„Heirate die richtige Person. Diese eine Entscheidung wird über neunzig Prozent Deines Glücks oder Unglücks bestimmen“, verkündet der amerikanische Bestsellerautor H. Jackson Brown sicher nicht zu Unrecht. Den passenden Menschen fürs Leben jedoch zu finden stellt sich oft als gar nicht so einfach dar. Soll man die erste Liebe
seines Lebens heiraten – oder zuwarten, bis man reifer ist? Wann ist der richtige Zeitpunkt für den Schritt vor den Traualtar?

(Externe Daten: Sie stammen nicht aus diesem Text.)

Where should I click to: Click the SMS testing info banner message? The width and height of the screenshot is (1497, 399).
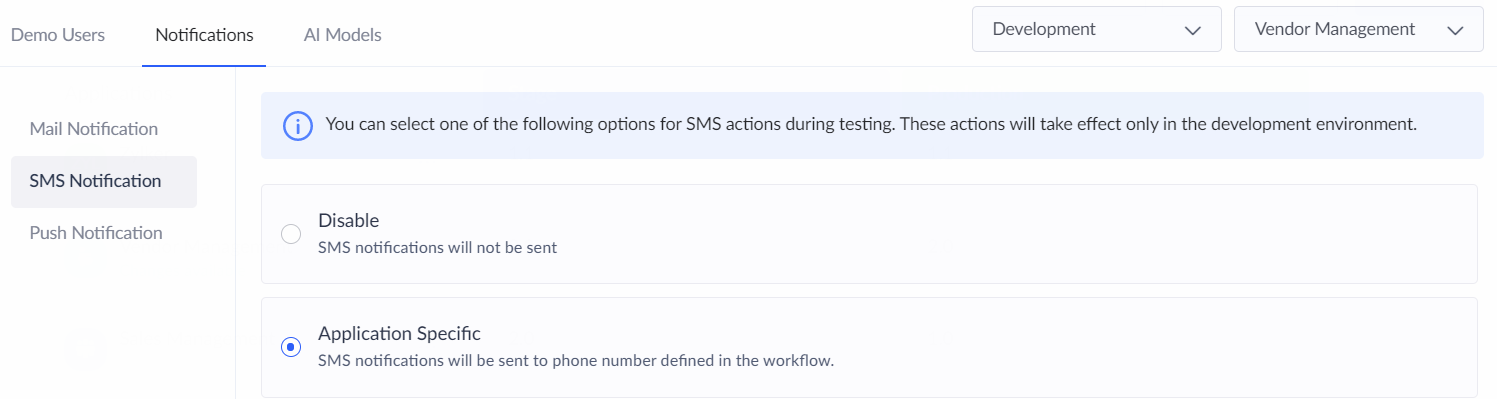[x=871, y=126]
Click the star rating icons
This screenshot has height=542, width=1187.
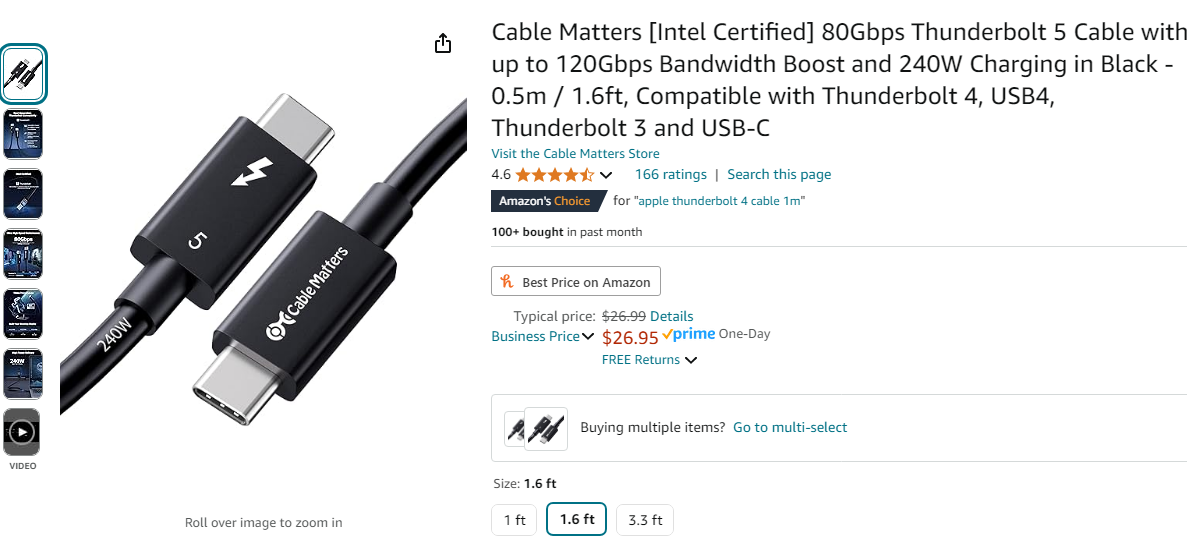[x=554, y=175]
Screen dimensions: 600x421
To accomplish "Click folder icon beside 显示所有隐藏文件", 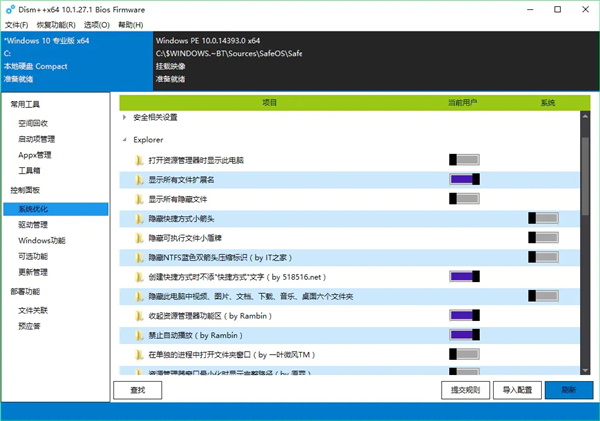I will coord(140,199).
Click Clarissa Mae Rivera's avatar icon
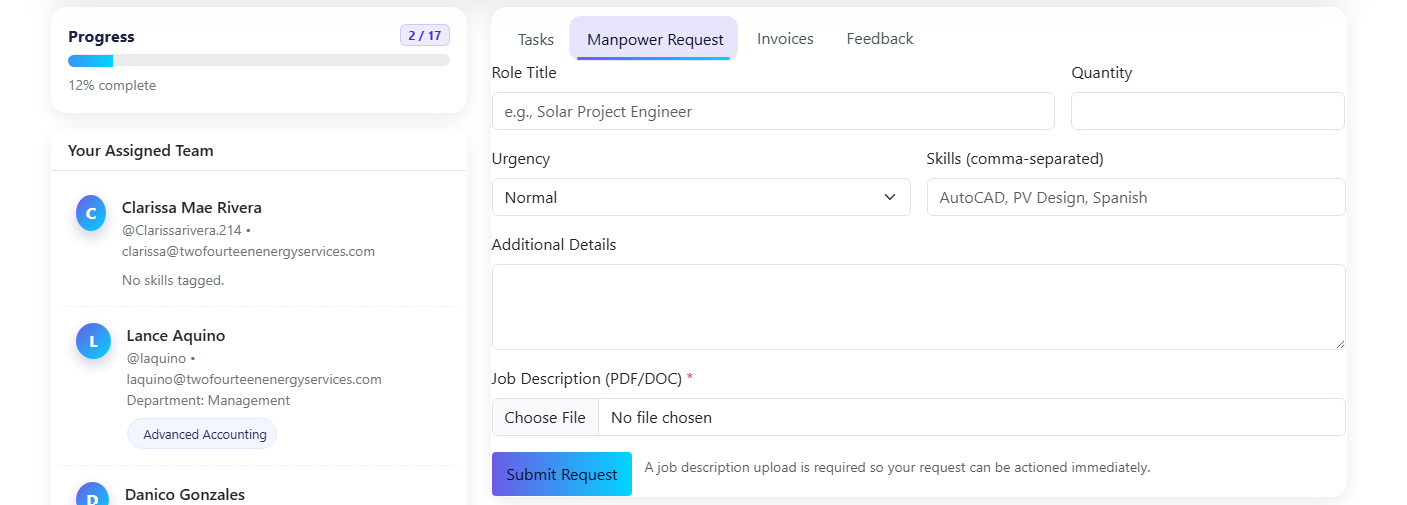This screenshot has height=505, width=1407. [91, 213]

Gibt es ein ideales Heiratsalter, ein „zu früh“ oder „zu spät“ oder „gerade richtig“?
Heiratsalter geht immer mehr in die Höhe
Schon zu Lebzeiten des berühmten Psychoanalytikers Sigmund Freud (1856-1939) war das Heiratsalter in den „besseren“ Kreisen vor allem bei den männlichen Zeitgenossen relativ hoch. Freud selbst heiratete seine um fünf Jahre jüngere Frau Martha mit 30. Die Frauen der sozial höher gestellten Gesellschaft hoben sich, ihre Unschuld und ihre Mitgift damals für die Hochzeit auf. Aber auch heute gilt, je höher der soziale Status des Mannes, desto weniger Lenze zählt häufig dessen Ehefrau in der Relation.